Word for word, set down the lines from the one that contains "Click the HKS noise row label" through the final line of the data; no pictures belong in the copy.

(Stored data entries)
[Start of Attachment]
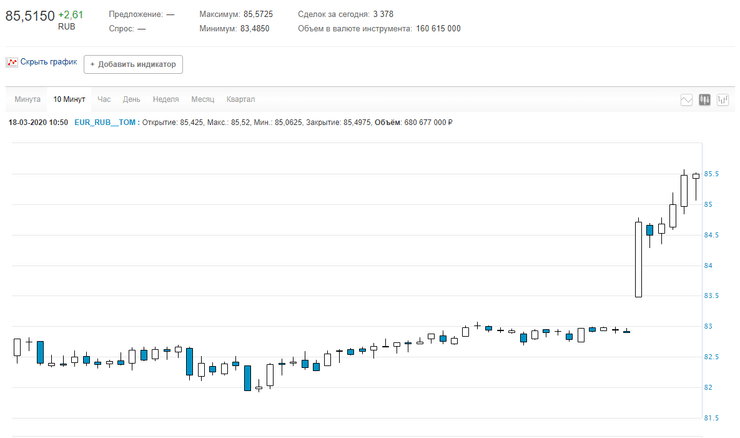Click the EUR_RUB__TOM instrument label

106,122
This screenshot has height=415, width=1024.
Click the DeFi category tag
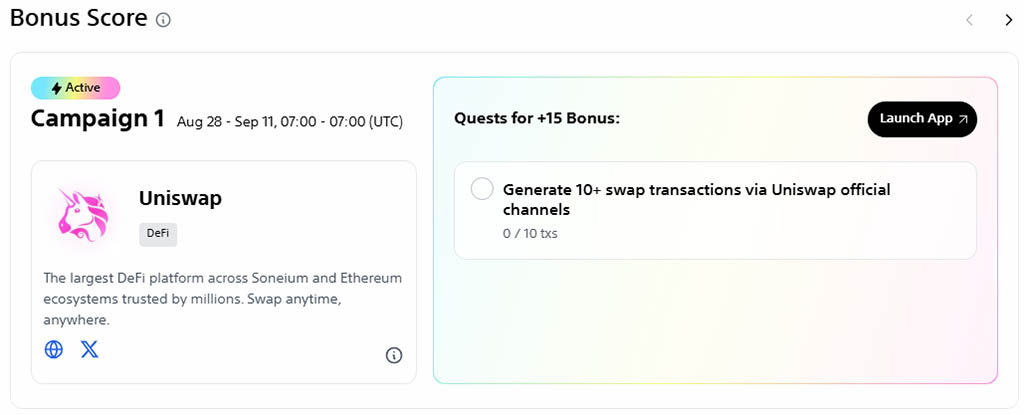coord(158,234)
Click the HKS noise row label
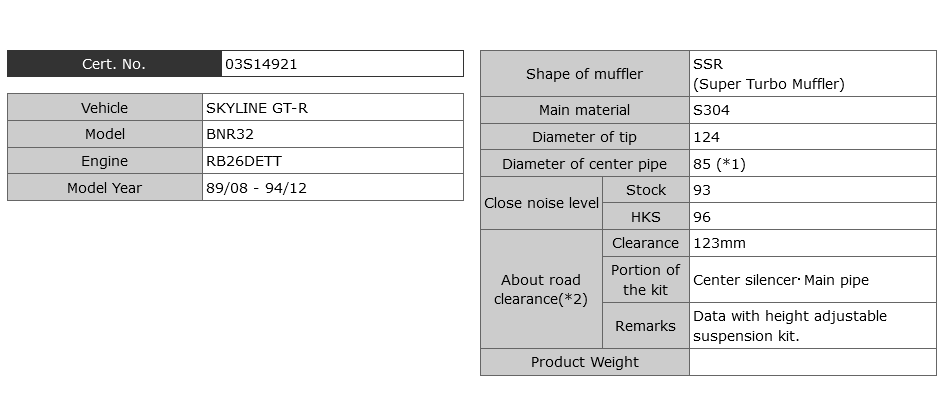Image resolution: width=947 pixels, height=400 pixels. tap(645, 217)
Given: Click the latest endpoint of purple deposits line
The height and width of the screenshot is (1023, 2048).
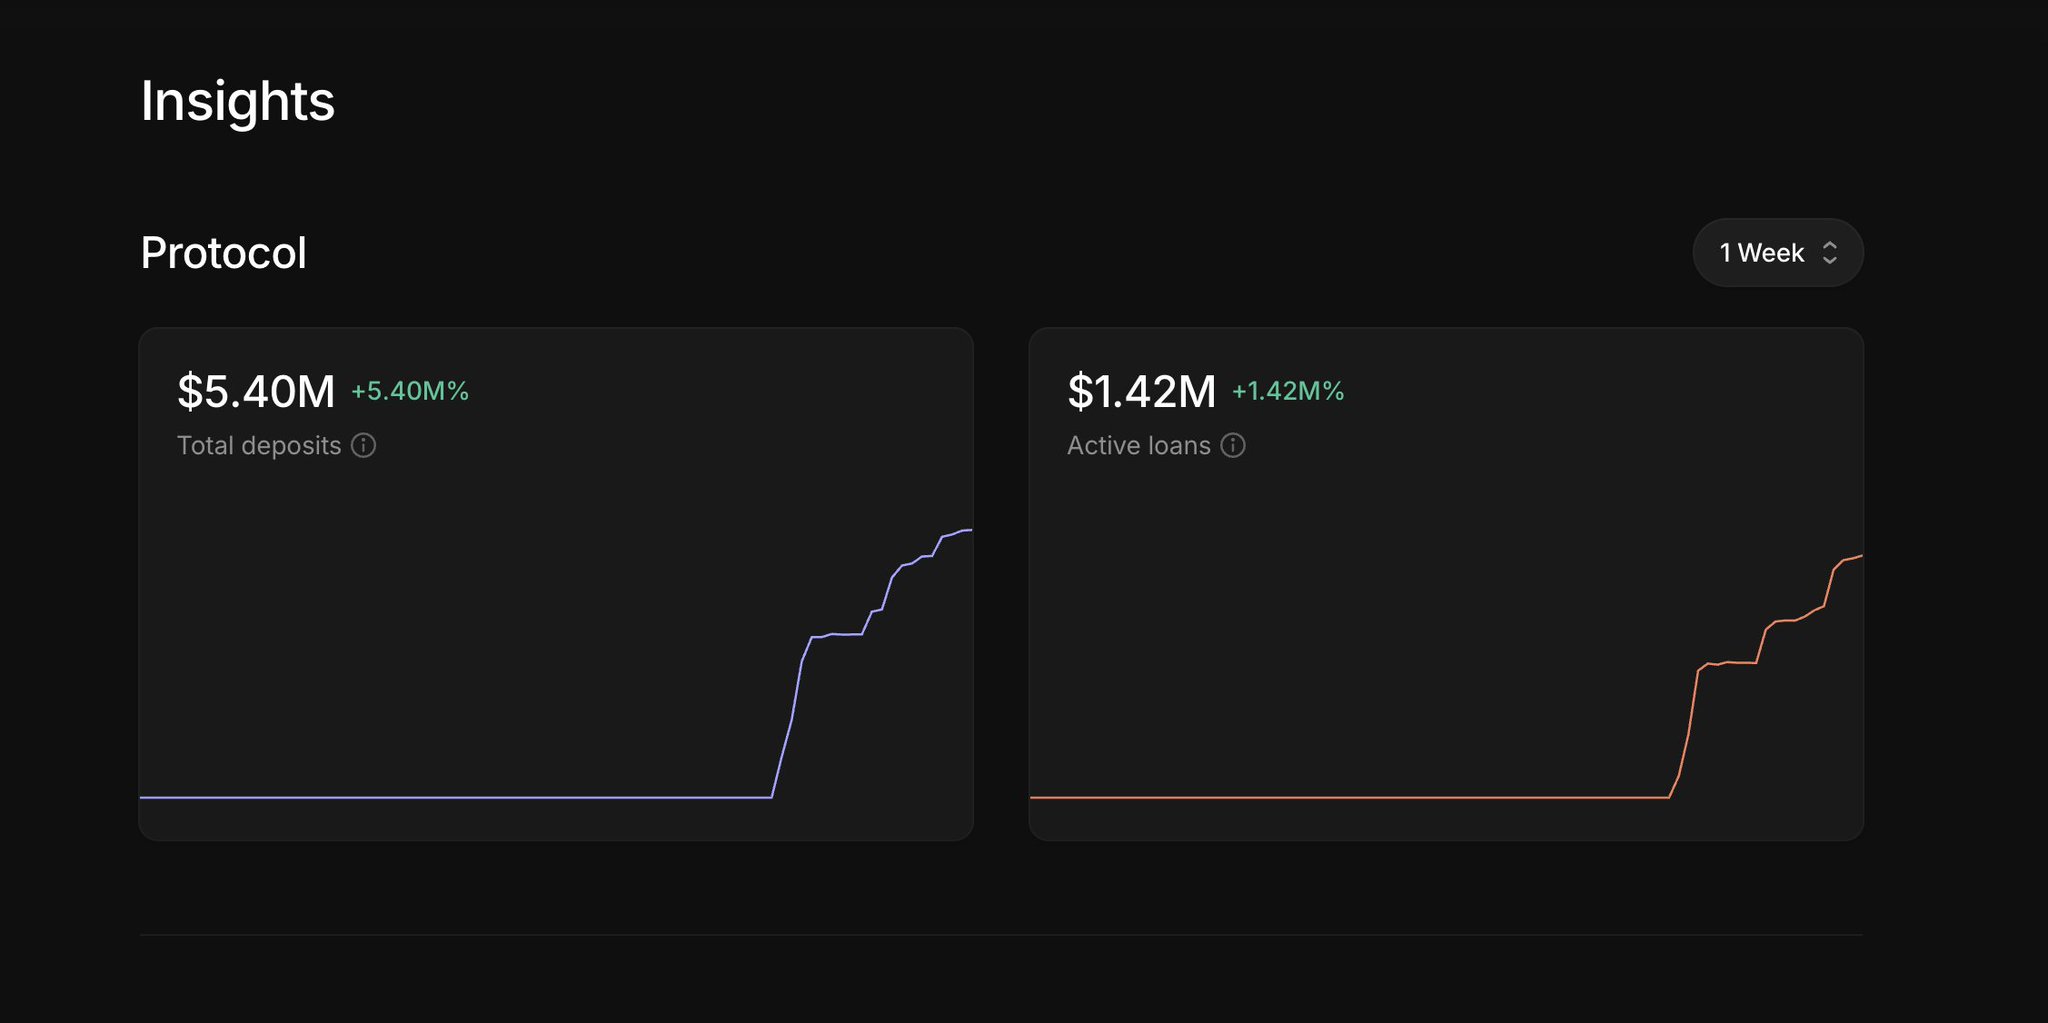Looking at the screenshot, I should 968,530.

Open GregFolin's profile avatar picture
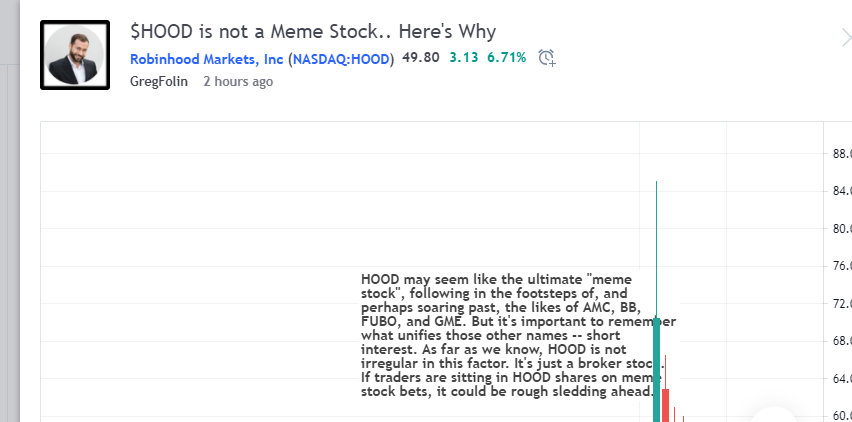[75, 54]
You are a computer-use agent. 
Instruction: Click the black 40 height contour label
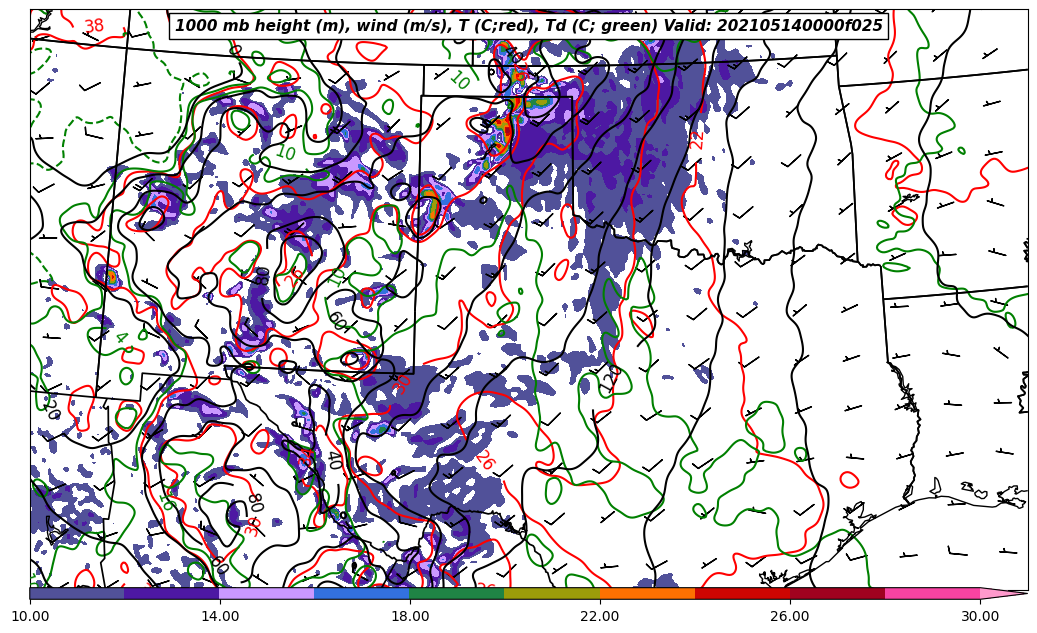[x=333, y=460]
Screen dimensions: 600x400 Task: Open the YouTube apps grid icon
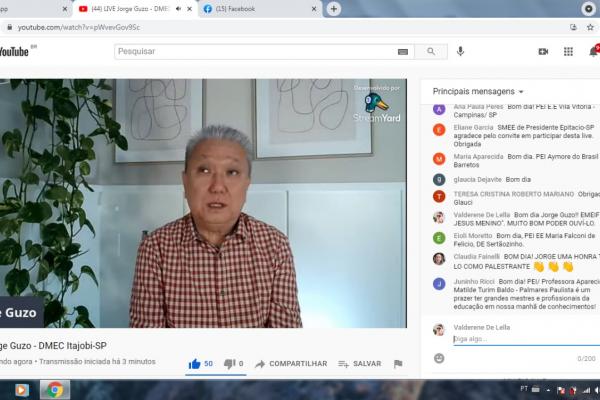pos(568,51)
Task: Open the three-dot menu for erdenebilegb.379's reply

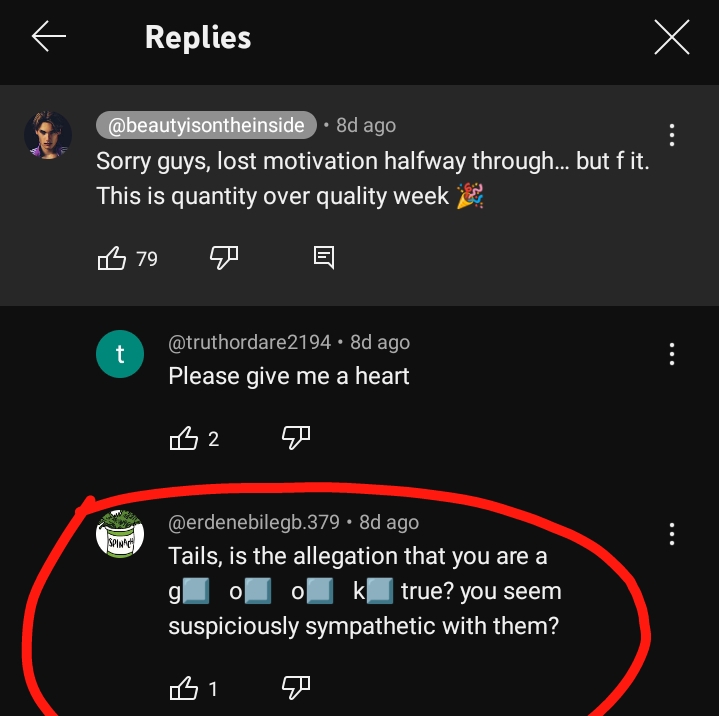Action: 671,534
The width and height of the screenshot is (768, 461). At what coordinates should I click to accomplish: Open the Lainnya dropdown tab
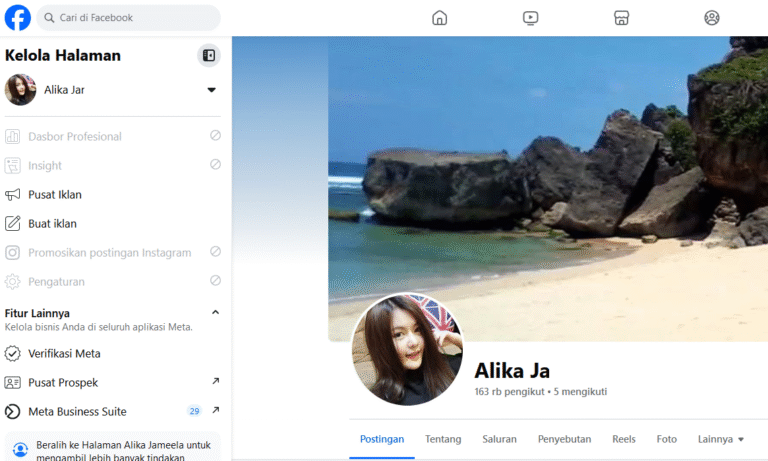pos(721,439)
[End of Attachment]
== EXERCISE OUTPUT ==
Click the HKS noise row label
Image resolution: width=947 pixels, height=400 pixels. tap(645, 217)
Given: Click the latest endpoint of purple deposits line
The height and width of the screenshot is (1023, 2048).
Looking at the screenshot, I should 968,530.

Open GregFolin's profile avatar picture
[75, 54]
You are a computer-use agent. 
Instruction: Click the black 40 height contour label
[x=333, y=460]
Screen dimensions: 600x400 Task: Open the YouTube apps grid icon
pos(568,51)
Task: Open the three-dot menu for erdenebilegb.379's reply

Action: 671,534
The width and height of the screenshot is (768, 461). At what coordinates should I click to accomplish: Open the Lainnya dropdown tab
pos(721,439)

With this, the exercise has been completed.